これをやればリーダーはどんどん育っていきます。私はこのやり方で他の店長とも信頼関係を作り、ビジョンを共有して前に進むことをやっていきました。スーパーバイザーの時にこれをやったおかげで、私も店長もすごく仕事がしやすい職場環境ができ、アルバイトさんも辞めないエリアを作ることができました。
ただ、この成功を阻害する要因はリーダー個人の中にあったりします。
頭の中では今のような理屈がわかっていても「できないよな」「どうせやってくれないんだろうな」と途中で無理だと諦めたり。「部下や上司に気を遣っているうちに疲れてしまいそう」「格好悪くは見られたくない」「やれると思っているのに時間がない」とか、いろいろな理由を作ってやらないリーダーの方々はけっこうな数いらっしゃるんですね。
この要因は個人の中にあります。原因は、リーダーが自分自身を信頼できていないからです。これも信頼関係なんです。会社から言われたことを言われたとおりにやるのが仕事だと思っていると、自分を信頼することがおざなりになります。
自分が本当に大事にしたいことと会社が大切にしたいことを合致させて、自分のやることに確信を持って取り組む。これができるから、先ほどのエンゲージメントを高める組織作りもできるんです。
森:この自己を信頼できない状態を改善するトレーニングプログラムとして、GHCDみらい創世塾があります。心をロジカルに扱えるようになって、仕事が楽になるんですよね。全部で6ヶ月間8回の講座ですが、講座を通して新しい思考習慣を身につけていただけます。
目の前のことを見る前に、まずは自分と向き合うこと。先に未来を設定して、そこから「今の現実をどうしよう」とする未来志向。この思考習慣を新たに身につけていただきます。それとコーチング、対話の習慣づけを身につけていただけるトレーニングプログラムです。
このGHCDみらい創世塾を受けられると、成人発達理論における発達段階をぐっと上げることができるんですね。簡単に言うと人間の器が大きくなります。
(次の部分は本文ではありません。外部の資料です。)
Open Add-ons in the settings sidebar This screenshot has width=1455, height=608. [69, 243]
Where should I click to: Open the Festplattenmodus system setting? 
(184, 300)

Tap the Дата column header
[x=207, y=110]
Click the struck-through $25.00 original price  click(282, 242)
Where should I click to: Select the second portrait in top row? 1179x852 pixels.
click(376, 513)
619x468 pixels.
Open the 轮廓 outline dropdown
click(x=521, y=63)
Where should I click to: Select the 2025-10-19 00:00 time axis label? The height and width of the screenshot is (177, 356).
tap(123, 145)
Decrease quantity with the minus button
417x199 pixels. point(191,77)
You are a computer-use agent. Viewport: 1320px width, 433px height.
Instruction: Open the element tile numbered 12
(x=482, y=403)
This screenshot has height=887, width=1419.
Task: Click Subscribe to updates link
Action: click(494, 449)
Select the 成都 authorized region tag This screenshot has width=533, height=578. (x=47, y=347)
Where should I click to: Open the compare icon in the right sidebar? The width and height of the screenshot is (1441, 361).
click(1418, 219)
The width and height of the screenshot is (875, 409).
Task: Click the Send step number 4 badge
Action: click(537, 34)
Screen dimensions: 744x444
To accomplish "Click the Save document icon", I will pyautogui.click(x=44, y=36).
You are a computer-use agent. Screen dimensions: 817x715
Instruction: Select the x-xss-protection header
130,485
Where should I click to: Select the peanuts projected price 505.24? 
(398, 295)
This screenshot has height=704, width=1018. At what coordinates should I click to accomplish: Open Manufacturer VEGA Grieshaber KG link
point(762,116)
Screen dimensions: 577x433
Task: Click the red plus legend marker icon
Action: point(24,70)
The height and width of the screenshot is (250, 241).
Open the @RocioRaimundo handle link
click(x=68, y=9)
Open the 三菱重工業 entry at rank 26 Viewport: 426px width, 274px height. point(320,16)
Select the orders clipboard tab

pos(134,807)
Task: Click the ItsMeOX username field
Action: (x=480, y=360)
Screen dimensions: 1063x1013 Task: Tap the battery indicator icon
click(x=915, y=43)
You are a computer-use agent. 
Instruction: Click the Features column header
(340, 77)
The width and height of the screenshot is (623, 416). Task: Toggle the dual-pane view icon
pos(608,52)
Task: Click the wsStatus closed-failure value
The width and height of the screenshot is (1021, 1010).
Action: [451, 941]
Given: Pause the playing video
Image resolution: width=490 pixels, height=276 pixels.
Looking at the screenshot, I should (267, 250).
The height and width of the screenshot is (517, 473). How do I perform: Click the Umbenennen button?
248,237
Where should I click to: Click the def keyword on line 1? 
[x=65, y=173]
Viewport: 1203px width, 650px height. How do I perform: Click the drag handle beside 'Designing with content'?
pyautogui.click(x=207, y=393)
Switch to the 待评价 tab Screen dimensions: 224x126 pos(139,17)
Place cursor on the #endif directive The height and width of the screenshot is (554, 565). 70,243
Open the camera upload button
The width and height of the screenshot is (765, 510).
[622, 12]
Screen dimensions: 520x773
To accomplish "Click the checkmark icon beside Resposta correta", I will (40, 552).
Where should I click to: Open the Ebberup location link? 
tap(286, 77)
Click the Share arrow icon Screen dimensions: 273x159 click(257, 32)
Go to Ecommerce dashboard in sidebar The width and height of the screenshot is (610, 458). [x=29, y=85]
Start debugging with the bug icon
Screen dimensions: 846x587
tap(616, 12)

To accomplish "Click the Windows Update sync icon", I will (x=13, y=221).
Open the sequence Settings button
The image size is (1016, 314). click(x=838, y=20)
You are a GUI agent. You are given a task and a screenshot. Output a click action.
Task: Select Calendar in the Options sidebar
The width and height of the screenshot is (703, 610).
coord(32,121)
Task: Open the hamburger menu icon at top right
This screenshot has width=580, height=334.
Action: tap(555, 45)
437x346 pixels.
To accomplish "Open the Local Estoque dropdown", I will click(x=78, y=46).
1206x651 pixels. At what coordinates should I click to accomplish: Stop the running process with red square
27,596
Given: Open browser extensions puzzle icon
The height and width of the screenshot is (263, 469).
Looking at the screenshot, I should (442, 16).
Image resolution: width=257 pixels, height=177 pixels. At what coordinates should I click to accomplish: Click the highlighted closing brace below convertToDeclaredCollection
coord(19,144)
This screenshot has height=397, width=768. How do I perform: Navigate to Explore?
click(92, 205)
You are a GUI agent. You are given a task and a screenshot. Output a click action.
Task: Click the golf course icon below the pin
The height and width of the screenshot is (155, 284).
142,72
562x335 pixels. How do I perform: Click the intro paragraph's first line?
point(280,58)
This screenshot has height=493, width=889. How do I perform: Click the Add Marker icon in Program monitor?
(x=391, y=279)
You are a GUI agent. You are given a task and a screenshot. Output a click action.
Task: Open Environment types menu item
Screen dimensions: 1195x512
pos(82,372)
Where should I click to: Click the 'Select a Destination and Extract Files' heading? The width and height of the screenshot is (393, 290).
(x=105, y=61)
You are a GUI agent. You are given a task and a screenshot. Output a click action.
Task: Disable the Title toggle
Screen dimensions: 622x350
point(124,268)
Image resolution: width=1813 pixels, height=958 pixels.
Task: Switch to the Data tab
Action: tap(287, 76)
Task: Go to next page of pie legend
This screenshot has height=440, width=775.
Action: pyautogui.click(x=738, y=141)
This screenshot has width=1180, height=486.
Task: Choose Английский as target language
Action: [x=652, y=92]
人間の器が大きくなるので、事象を俯瞰して見ることができるようにもなりますし、リーダーシップもどんどん発揮できるようになってくる。
実際に受講された方はほぼ100パーセント、大きなブレイクスルーを手に入れられております。
例えばIT関係の営業部長の方は、チームの目標を達成できず、「自分はいったい何に強いんだろう。どういうリーダーなんだろう」と自分を見失った状態で塾に来られました。6ヶ月後には自分の強みが見つかり、チームの目標を達成できるようになってどんどん実績を上げられ、今は新しい部署に昇格をされて活躍を続けられています。
このGHCDみらい創世塾は6ヶ月間の講座で年に2回だけやっています。14期生が11月にスタートします。「人間力+成果を実現するリーダーの育成」のご相談がありましたら、ぜひ日本GHCDコーチング協会、もしくはみらい創生舎のホームページからお問い合わせいただければなと思います。
ちょっと時間をオーバーしましたが、山中さんにバトンタッチしたいと思います。
山中麻衣氏(以下、山中):ありがとうございます。せっかくなので私からも質問をさせてください。
自己を信頼できないリーダーに対して、未来を見据えたビジョンを共有できるリーダーに変わってほしいというお話をいただきました。ただ、この変革は非常に難しいのではないかと感じています。ケンタッキーの店長さんに限らず、目指す姿に対してギャップが大きい場合、最初の一歩を踏み出すためのきっかけやポイントは何でしょうか。
森:きっかけは、ずっと申し上げている信頼です。信じてもらうことですよね。信じてもらうには共有できるものを探す。難しいことのように見えるかもしれませんが、実はそんなに難しいことではないんですね。
山中:ありがとうございます。そう言っていただけると本当に心強いですね。多くのリーダーが「難しいな」と感じたり、私自身も「難しいんじゃないか」と考えることがありますが、森さんが「難しくない」とおっしゃってくださるだけで、かなり勇気づけられます。
コーチングを含め、こういった寄り添ってくれるパートナーがいることは、とても重要なんだなと感じました。本当にありがとうございました。